体操選手のコマネチにあこがれ、自分の部屋で白いTシャツを縫ってレオタードにした。身にまとうと満足感が広がった。
同志社大を卒業し、85年に教師に。ジーパンをほどいてスカートを手作りしたりして、ひそやかに女装は続いていた。
「自分は変態や」「こんな人間は世界に自分一人やろう」。だれかといるときは、そんな自分を心の奥にしまいこんだ。
丸メガネ、口ひげ、パーマの短髪。使い分けて生きていくしかない、と思っていた。
自分の高校には、被差別地区や在日朝鮮人の子どもも通学してくる。そんな生徒たちが、自分のことを安心して話せる学校にしようと、仕事に没頭した。
91年、同じ高校の事務職員だった淳子(じゅんこ)(43)と結婚した。
バイク好きで、スキーは指導員級。いばらず、生徒に向かっていく。「あの人の重力に引きずり込まれた。
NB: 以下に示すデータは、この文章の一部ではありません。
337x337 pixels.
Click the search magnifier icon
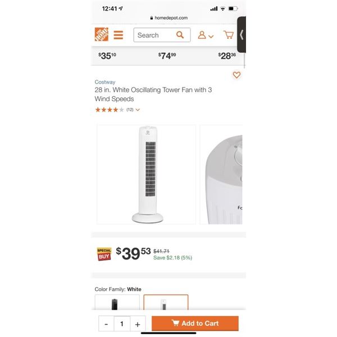tap(180, 35)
ベタぼれやったんです」と淳子は言う。
淳子も教員志望だったが、資格をとった社会科の枠は狭かった。ようやく講師になれたが、結婚してすぐ出産。始めてみると子育てがとてつもなく大きなことに思え、あれだけ続けたかった仕事に戻らなかった。
母子家庭で育ち、男女差別や貧富の差を感じてきた。毎日のように放課後、学校に来ない生徒たちを訪ねる彼は、自分の目標でもあった。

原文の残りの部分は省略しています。